TASK PROMPT -> Copy the listing below word for word, starting at the line that contains "Open Заявление на" and stopping after its final line. Leave the pictures out of your copy.

DATA PROVIDED ->
^^^^^^^^
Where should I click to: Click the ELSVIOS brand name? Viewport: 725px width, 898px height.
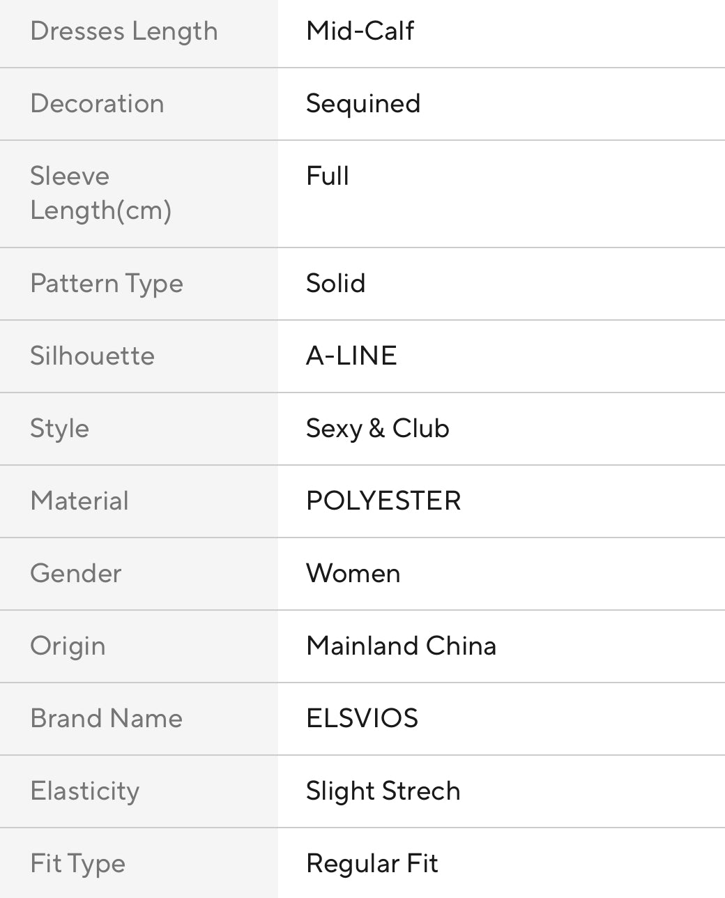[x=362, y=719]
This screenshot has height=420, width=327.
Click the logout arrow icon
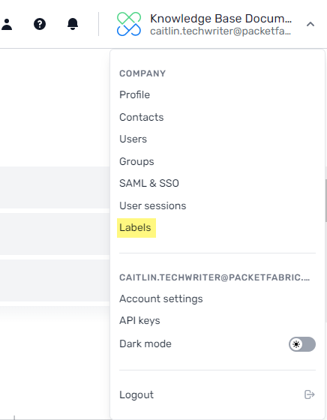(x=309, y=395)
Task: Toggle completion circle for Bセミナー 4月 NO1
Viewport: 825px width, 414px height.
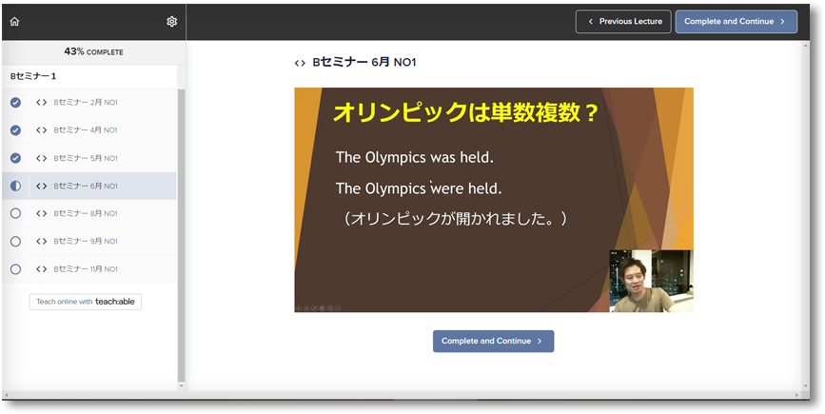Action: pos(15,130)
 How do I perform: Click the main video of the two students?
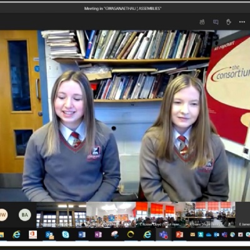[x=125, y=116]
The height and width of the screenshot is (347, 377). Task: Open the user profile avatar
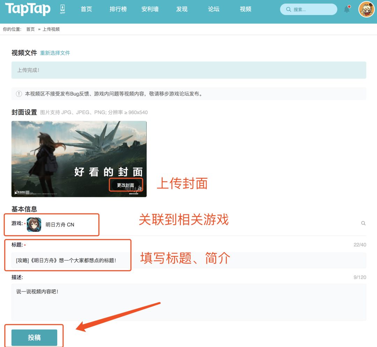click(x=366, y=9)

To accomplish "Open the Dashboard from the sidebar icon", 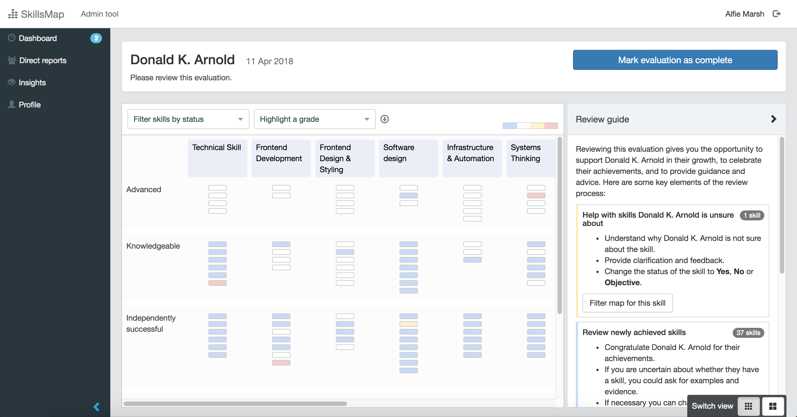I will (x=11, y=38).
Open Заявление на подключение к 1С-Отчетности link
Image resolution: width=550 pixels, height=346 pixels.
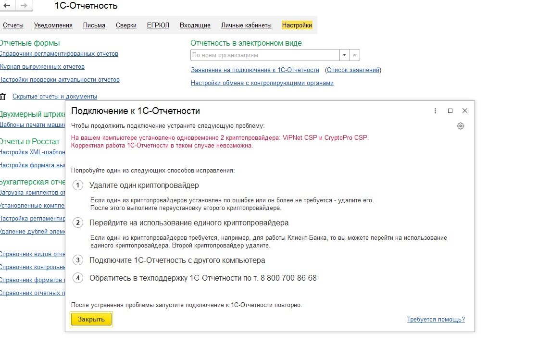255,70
^^^^^^^^
SOLVED PROBLEM ->
Open Заявление на подключение к 1С-Отчетности link
Image resolution: width=550 pixels, height=346 pixels.
255,70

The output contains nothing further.